### RECORDS FOR THE EXERCISE
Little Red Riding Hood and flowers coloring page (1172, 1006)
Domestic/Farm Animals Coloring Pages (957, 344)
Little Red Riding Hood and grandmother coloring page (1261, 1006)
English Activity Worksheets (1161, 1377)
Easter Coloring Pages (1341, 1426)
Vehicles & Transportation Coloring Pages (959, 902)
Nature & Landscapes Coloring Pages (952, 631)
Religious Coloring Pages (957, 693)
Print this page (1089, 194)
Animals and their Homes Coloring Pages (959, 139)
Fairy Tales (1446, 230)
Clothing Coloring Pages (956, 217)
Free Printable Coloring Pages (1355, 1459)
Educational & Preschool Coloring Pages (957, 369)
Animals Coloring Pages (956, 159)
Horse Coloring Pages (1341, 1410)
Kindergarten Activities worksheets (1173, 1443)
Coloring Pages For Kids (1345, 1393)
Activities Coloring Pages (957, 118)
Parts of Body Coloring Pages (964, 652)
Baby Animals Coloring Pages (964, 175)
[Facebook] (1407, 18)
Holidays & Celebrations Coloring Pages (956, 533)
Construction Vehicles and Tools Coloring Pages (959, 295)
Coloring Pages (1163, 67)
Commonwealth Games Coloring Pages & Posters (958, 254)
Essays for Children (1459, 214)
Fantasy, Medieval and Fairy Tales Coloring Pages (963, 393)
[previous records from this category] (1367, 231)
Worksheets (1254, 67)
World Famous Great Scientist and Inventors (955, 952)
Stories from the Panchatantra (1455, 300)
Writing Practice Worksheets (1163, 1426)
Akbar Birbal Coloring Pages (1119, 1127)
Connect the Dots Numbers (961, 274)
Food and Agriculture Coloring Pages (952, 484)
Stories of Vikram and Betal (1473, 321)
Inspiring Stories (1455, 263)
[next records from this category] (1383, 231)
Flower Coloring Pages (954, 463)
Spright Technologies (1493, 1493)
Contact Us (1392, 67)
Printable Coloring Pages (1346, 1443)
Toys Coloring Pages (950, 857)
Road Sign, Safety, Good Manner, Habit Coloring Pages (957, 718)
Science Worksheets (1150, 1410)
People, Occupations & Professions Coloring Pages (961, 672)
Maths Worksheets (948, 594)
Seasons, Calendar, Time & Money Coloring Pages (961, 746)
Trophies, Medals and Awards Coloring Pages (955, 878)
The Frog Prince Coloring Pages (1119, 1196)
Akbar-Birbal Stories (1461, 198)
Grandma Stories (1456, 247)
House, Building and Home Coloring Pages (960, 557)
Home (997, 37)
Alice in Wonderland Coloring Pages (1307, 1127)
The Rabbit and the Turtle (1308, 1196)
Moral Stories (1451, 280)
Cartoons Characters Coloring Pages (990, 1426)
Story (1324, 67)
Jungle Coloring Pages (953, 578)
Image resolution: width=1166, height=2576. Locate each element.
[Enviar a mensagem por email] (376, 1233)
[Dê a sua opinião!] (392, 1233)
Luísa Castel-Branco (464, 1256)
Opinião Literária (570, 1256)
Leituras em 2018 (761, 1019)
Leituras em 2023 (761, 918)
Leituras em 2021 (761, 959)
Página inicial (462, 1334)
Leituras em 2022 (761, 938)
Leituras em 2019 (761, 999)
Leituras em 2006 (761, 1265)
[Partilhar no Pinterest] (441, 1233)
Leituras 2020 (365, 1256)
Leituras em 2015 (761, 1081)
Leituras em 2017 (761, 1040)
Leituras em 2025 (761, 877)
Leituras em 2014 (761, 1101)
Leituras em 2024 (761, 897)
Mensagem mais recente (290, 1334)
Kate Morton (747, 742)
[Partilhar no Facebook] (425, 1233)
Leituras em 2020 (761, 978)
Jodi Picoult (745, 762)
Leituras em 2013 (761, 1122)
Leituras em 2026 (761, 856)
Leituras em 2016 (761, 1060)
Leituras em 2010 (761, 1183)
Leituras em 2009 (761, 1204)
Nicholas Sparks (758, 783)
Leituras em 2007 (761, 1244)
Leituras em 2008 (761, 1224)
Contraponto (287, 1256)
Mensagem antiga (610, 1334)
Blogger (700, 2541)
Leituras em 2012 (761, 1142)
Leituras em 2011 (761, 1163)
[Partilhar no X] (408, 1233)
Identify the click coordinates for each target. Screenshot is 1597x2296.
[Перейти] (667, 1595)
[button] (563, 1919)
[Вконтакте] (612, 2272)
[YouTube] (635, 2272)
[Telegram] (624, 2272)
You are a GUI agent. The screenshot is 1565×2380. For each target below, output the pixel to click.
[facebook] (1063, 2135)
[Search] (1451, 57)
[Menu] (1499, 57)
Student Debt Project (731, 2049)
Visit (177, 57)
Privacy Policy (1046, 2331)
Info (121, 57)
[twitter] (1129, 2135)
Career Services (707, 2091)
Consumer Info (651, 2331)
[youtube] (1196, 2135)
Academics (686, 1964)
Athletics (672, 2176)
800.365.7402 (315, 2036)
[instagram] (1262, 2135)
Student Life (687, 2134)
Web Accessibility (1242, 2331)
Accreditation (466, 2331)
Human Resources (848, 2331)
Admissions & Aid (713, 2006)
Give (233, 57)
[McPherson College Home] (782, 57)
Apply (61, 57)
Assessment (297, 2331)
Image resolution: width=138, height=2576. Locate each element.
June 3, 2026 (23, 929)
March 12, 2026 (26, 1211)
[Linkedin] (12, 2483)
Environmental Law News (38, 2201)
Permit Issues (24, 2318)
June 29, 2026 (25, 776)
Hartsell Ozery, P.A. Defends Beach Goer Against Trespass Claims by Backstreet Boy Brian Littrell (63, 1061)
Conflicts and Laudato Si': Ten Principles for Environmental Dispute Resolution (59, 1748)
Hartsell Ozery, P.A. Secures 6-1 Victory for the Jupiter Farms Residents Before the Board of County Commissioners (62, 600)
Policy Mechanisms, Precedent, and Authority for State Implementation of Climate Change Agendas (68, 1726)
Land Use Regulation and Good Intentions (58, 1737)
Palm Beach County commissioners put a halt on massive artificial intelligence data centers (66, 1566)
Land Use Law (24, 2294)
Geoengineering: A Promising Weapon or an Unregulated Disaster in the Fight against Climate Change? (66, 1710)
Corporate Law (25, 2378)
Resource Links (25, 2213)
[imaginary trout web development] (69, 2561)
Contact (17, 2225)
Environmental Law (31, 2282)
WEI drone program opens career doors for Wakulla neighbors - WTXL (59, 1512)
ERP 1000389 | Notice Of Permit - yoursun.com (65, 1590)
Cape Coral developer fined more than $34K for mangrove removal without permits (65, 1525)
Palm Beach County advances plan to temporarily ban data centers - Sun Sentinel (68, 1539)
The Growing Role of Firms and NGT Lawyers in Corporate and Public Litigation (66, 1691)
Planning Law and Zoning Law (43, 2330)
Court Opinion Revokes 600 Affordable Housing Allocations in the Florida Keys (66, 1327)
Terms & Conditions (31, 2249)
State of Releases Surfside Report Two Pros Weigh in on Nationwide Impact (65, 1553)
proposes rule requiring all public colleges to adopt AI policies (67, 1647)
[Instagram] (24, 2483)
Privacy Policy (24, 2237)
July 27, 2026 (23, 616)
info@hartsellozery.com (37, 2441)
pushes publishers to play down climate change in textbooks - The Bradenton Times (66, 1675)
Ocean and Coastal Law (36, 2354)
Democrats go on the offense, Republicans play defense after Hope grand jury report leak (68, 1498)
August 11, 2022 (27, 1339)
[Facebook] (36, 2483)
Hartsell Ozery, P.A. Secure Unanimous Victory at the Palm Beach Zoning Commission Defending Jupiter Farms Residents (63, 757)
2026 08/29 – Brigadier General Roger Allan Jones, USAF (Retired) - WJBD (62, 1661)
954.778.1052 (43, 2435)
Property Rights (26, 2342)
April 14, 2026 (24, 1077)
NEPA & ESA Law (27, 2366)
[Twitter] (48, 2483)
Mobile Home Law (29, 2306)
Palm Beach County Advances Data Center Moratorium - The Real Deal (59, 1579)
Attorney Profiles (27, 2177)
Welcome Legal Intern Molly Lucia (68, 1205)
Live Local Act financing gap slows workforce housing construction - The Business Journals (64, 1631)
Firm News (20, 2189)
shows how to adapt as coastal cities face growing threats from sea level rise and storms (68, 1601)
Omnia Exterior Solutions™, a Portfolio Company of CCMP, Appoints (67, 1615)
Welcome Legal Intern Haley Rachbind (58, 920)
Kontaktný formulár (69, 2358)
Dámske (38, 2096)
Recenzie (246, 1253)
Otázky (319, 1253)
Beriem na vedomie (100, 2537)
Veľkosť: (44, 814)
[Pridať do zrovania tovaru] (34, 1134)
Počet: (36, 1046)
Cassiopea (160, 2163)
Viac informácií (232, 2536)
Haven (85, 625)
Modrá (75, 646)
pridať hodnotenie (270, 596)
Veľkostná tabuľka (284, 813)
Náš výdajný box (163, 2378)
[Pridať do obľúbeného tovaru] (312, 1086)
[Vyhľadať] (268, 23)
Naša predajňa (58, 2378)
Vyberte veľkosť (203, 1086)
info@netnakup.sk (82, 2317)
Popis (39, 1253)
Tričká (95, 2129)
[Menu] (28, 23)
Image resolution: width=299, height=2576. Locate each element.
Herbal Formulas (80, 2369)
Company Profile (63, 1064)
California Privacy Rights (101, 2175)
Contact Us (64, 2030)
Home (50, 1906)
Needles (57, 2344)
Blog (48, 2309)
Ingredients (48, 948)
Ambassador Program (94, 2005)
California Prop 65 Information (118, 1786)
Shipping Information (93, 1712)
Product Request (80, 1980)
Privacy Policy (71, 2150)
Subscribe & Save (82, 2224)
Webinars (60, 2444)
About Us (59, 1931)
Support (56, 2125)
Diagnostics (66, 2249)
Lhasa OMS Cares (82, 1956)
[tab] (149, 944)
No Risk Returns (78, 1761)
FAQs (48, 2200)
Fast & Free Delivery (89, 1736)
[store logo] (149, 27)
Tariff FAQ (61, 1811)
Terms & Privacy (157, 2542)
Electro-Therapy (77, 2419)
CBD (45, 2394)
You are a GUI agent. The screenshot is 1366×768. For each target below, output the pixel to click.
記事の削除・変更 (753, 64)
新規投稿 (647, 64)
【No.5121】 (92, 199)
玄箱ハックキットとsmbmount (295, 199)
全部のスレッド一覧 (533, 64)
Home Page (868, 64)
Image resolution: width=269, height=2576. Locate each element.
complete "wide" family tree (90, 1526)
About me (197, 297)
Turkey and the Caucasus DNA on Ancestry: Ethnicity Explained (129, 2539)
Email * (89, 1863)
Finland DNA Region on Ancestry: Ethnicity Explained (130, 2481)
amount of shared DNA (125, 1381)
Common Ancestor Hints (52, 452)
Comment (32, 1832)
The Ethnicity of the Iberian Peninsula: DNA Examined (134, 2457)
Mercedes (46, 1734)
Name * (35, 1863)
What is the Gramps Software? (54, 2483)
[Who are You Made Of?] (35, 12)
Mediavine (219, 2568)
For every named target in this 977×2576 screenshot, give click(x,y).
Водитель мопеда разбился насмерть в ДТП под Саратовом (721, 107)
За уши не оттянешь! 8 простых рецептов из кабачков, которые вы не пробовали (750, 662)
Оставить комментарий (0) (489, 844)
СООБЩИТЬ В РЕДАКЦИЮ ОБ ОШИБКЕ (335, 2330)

### TASK REQUIREMENTS
Scan the listing above and identify each line holding the string "width"; copy every such line.

### RESPONSE BOX
Image resolution: width=1166, height=2576. Locate each element.
Image resolution: width=138, height=2576. Locate each element.
Image resolution: width=299, height=2576. Locate each element.
Image resolution: width=269, height=2576. Locate each element.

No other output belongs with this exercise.